Requirements
Rewrite the items below, replacing "icon" with "symbol" wherever it occurs and changing nothing else. Omit the pictures from your output.

Records for processing
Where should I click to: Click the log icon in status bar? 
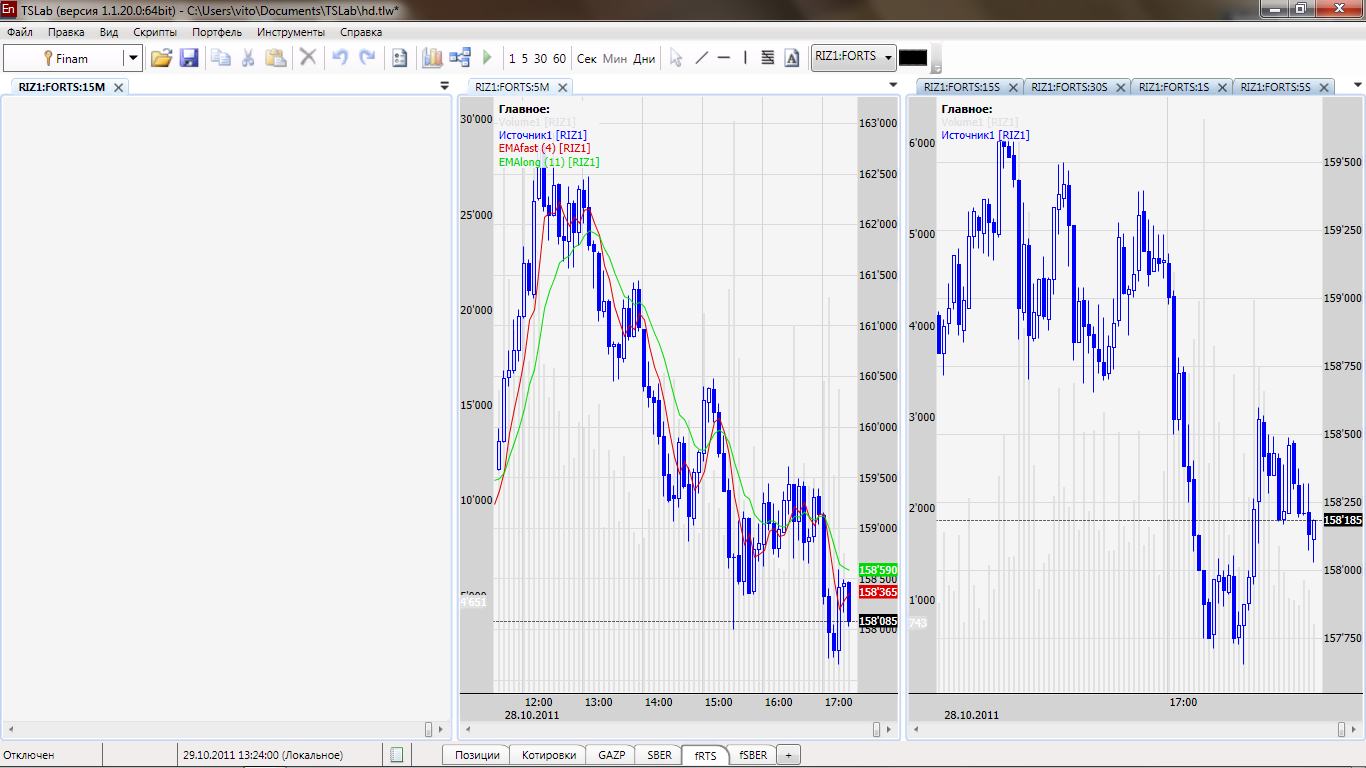pos(397,755)
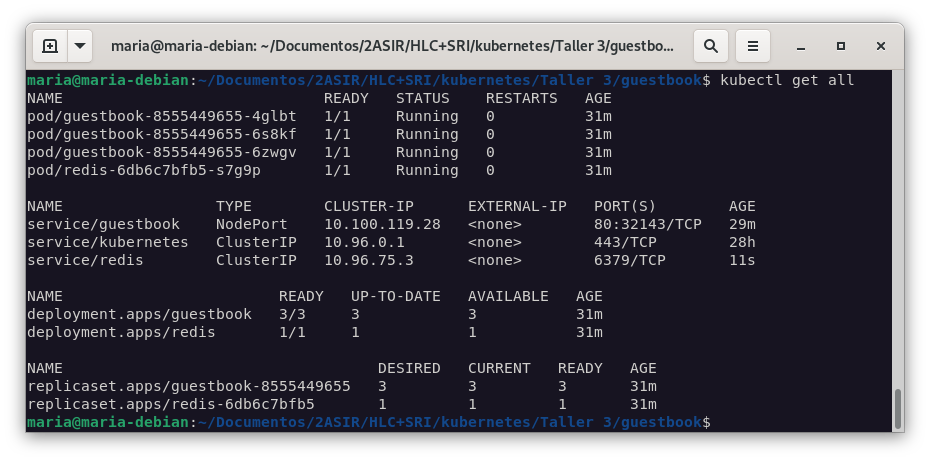Click the terminal scrollbar handle
The width and height of the screenshot is (930, 461).
click(897, 408)

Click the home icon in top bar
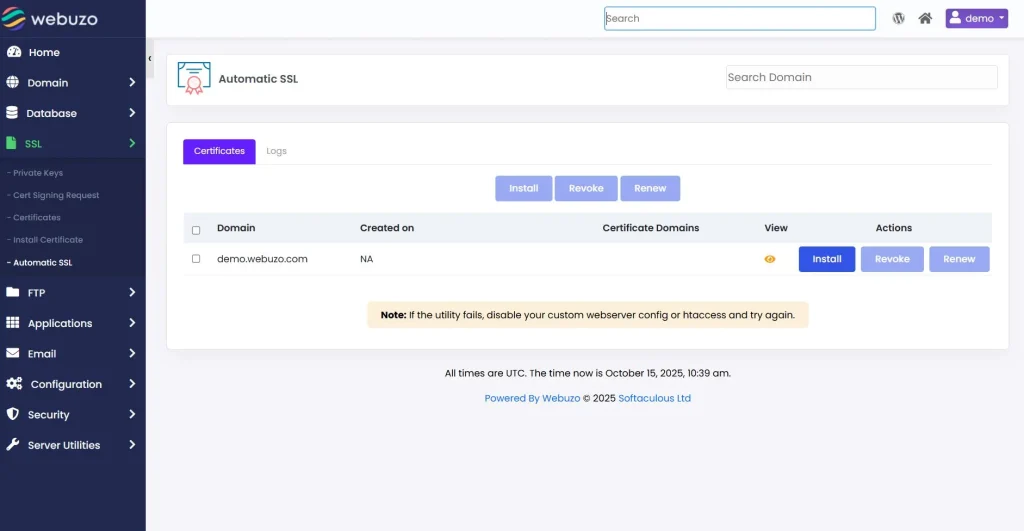(925, 18)
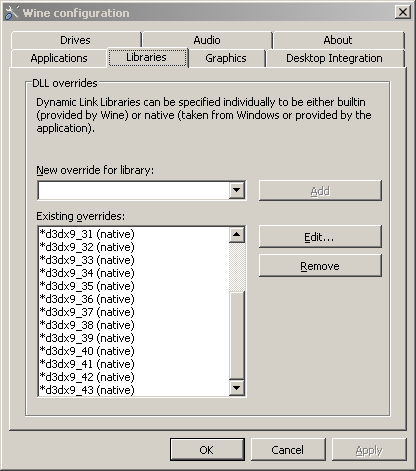Select the *d3dx9_31 (native) override
Image resolution: width=416 pixels, height=471 pixels.
(x=87, y=234)
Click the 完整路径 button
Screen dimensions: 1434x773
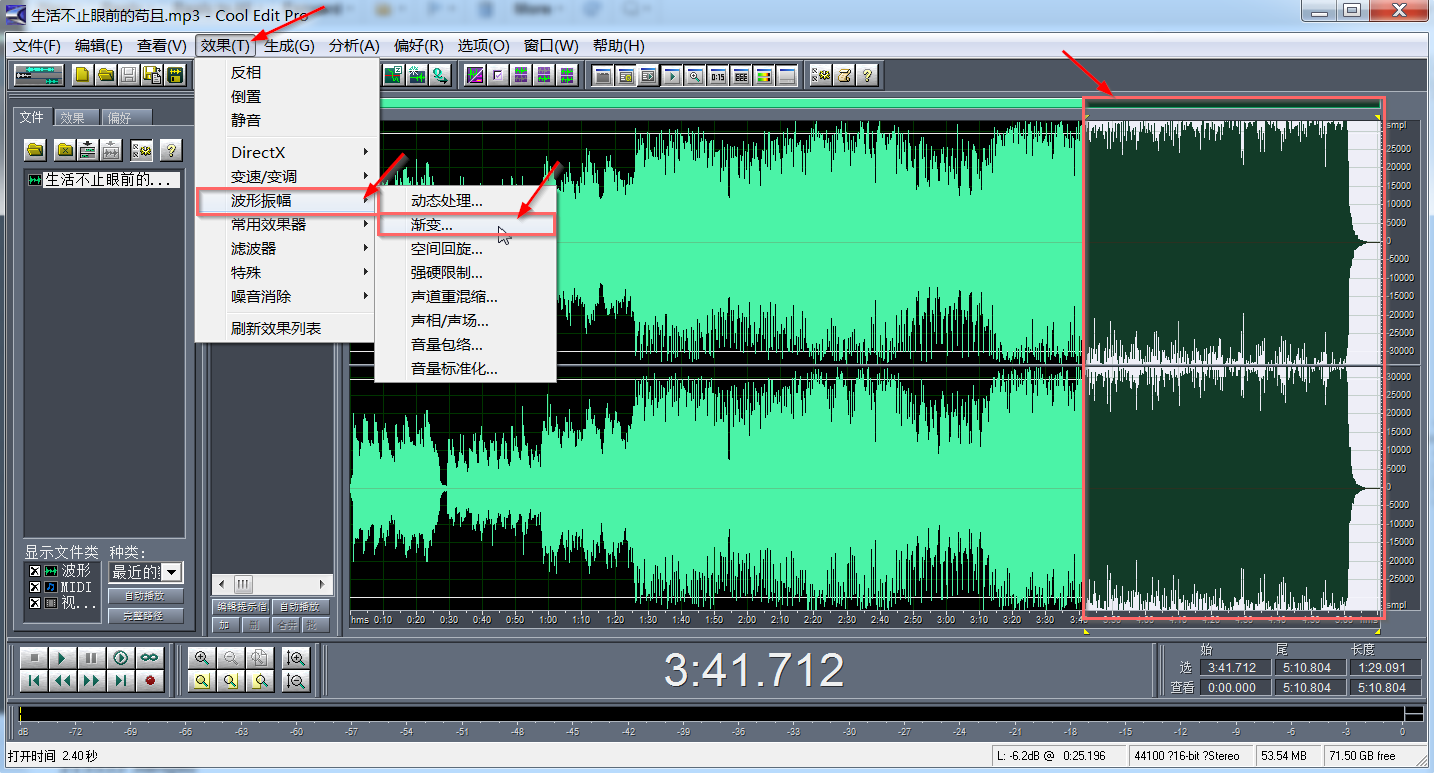click(146, 616)
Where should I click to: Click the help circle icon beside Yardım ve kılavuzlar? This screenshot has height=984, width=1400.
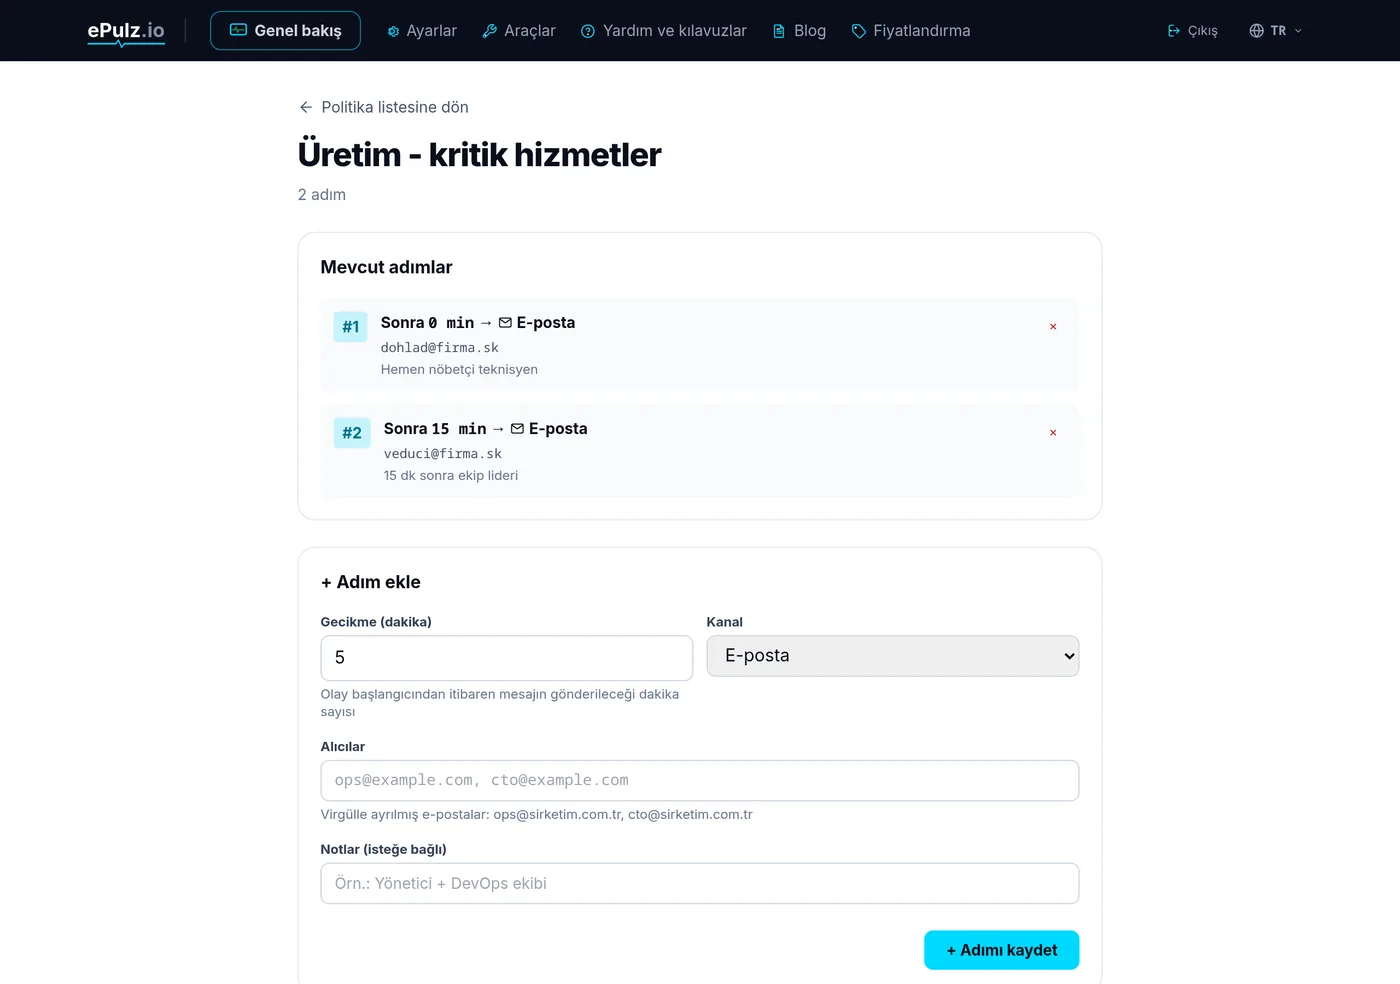pyautogui.click(x=588, y=31)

Solution for this task
Where should I click to: Click the log symbol in status bar? 
pos(397,755)
Click the terminal scrollbar handle
The width and height of the screenshot is (930, 461).
click(897, 408)

Click the home symbol in top bar
(925, 18)
Select the *d3dx9_31 (native) override
Image resolution: width=416 pixels, height=471 pixels.
(x=87, y=234)
Click the 完整路径 button
Screen dimensions: 1434x773
click(146, 616)
Where should I click to: Click the help circle symbol beside Yardım ve kılavuzlar? This screenshot has height=984, width=1400.
pyautogui.click(x=588, y=31)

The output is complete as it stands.